La pratique missionnaire

Se joindre à l'action de Dieu dans le monde.

Si Dieu aime tous les hommes, s'il est présent au milieu des nations opérant son "propre travail", qui n'est rien de moins que le salut de l'humanité, si à la fin des temps éclatera dans toute sa splendeur le rassemblement des nations et que deviendra manifeste le Royaume préparé depuis la fondation du monde, alors quel sens prend notre vie missionnaire? Si Dieu aime ensemble les chrétiens comme chrétiens, les juifs comme juifs, les musulmans comme musulmans, les païens comme païens, les uns et les autres dans leur situation propre, alors pourquoi proclamer l'Evangile? Dans la vie courante, l'objection à la mission s'exprime souvent de la façon suivante: chacun a sa manière de rejoindre Dieu ou de répondre à son amour (à chacun sa religion: le concile n'a-t-il pas reconnu la valeur de toutes les religions comme des voies de salut). Le P. Beauchamp a écrit quelque part que la parole de Dieu est une parole à plusieurs voix dont il faut postuler l'harmonie ultime. Il y a une voix qui proclame que Dieu aime tous les hommes et qu'il veut le salut de tous; il y a une autre voix confiée aux disciples leur demandant de faire des disciples de toutes les nations.

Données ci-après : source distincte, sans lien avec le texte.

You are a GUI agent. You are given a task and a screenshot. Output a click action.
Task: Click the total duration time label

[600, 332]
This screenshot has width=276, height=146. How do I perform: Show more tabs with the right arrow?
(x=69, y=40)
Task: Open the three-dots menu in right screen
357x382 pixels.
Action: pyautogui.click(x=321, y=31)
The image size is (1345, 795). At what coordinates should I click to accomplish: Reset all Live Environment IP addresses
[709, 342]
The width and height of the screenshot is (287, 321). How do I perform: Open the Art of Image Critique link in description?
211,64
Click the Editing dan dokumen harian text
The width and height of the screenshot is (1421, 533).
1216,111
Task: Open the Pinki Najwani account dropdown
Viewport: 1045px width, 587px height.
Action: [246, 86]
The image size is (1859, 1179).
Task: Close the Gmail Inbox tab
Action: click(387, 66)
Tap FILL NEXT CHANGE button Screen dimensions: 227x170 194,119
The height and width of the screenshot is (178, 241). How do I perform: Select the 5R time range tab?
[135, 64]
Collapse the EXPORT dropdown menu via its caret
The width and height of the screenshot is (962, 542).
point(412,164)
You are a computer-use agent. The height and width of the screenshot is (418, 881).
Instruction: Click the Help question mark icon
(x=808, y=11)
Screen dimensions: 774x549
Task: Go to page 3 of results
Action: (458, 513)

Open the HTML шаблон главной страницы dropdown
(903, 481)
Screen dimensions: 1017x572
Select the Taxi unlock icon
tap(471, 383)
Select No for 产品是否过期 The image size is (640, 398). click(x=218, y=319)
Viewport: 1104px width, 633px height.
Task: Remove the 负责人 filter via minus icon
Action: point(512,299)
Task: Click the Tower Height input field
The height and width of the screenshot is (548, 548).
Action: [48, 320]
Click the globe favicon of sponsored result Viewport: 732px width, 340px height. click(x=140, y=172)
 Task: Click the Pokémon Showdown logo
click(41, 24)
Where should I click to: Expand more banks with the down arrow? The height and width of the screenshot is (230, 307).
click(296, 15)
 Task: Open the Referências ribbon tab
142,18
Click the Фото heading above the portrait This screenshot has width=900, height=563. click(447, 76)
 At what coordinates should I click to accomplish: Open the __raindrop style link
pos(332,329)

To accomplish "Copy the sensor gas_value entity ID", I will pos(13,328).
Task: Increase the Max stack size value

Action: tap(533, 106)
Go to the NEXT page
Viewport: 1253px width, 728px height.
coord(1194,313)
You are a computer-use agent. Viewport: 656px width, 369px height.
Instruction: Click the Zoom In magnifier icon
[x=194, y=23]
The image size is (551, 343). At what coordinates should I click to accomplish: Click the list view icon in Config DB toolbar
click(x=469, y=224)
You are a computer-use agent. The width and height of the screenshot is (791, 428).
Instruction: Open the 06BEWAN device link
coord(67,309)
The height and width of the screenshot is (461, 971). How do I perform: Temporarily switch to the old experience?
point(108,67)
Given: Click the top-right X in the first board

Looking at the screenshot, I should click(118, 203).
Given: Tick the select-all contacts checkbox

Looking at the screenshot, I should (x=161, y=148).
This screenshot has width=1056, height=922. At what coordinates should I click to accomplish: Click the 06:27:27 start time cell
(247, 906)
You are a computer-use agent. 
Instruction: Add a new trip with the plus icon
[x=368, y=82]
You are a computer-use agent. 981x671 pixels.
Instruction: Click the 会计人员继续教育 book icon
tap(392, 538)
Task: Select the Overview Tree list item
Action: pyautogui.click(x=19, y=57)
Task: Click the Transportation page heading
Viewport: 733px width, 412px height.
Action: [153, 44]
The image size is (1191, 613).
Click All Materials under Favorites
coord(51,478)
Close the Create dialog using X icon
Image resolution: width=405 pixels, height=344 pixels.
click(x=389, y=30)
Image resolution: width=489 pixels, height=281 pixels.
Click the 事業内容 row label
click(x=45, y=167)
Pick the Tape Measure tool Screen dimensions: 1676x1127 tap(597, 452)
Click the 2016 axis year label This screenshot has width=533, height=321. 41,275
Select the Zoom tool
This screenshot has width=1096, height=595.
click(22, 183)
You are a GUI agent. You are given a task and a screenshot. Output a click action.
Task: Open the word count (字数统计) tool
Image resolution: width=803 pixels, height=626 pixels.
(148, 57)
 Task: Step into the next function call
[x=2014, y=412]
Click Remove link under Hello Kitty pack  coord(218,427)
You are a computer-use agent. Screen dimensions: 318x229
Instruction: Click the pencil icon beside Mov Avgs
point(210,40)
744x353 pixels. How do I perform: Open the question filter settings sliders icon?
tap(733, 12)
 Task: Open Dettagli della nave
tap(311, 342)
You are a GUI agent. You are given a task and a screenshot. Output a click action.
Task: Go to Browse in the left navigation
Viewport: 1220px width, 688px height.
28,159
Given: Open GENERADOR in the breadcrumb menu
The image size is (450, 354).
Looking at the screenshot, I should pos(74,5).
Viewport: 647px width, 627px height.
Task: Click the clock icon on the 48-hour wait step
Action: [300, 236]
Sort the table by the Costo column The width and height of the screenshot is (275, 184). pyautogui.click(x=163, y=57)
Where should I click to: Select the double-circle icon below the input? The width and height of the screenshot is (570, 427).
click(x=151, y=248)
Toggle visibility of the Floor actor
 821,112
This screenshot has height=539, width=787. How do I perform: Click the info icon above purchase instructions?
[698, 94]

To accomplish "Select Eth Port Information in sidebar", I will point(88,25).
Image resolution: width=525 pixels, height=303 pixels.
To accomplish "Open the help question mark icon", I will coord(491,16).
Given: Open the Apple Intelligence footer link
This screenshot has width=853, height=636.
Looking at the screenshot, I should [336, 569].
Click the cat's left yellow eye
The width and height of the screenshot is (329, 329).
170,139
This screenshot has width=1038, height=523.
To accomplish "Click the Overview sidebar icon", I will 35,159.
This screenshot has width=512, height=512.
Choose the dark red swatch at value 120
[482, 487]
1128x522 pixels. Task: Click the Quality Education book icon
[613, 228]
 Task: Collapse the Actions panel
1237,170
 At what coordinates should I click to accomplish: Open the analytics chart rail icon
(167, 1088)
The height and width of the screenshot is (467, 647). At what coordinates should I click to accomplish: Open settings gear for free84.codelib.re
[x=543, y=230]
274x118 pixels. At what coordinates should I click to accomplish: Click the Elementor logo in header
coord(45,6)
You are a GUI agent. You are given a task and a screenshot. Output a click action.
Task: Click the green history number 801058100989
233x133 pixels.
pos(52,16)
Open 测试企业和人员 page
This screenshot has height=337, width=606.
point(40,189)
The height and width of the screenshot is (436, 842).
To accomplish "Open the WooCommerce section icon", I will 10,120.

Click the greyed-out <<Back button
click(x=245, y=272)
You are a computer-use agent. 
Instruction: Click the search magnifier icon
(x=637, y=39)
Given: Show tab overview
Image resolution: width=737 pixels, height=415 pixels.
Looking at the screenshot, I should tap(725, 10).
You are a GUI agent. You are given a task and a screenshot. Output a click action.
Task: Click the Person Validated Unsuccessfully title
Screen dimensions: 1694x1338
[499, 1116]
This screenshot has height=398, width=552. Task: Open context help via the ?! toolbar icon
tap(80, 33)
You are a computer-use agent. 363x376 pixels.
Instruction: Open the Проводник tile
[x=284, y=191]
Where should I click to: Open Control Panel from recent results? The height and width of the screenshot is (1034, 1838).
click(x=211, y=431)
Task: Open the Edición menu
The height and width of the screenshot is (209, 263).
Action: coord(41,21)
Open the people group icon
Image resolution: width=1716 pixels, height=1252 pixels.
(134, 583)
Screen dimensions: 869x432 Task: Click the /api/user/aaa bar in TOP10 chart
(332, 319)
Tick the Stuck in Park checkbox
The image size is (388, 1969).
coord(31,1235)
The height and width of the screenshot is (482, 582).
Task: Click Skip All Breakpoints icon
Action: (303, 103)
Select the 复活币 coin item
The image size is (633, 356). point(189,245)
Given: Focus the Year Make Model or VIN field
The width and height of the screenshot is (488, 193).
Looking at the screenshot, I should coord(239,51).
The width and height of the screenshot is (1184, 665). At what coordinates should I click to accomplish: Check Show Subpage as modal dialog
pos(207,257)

Il y a un texte étonnant de s. Augustin qui dit:

"La substance de ce que nous appelons aujourd'hui Christianisme existait déjà chez les anciens et elle était présente dès les premiers temps de l'humanité. Finalement, lorsque le Christ apparut dans notre chair, on commença à appeler, religion chrétienne ce qui existait depuis toujours".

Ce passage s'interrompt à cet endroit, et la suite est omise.